__YOUR OBJECTIVE__. Straight copy, no pictures: transcribe each entry as it stands.
● ● ● ● ●
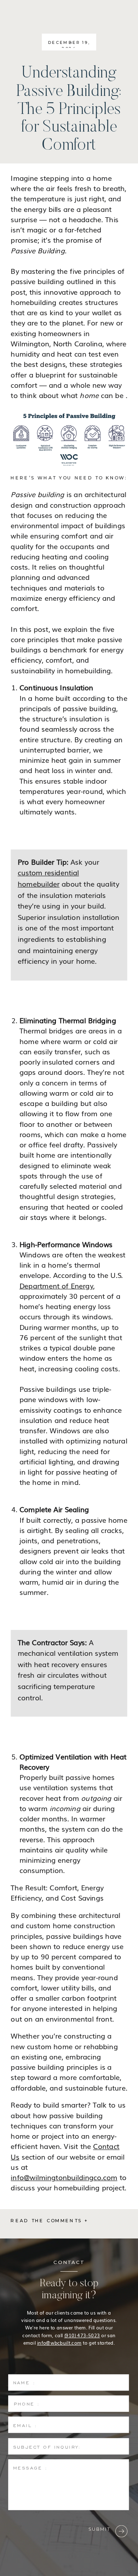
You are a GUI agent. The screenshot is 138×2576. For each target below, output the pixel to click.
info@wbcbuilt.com (59, 2342)
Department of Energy (56, 1285)
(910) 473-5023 (82, 2335)
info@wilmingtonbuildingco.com (64, 2177)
● ● ● ● ●
__SOLUTION TO THE EXERCISE__.
You are a GUI agent. The screenshot is 138×2576. For each target below, output the pixel to click.
info@wbcbuilt.com (59, 2342)
Department of Energy (56, 1285)
(910) 473-5023 (82, 2335)
info@wilmingtonbuildingco.com (64, 2177)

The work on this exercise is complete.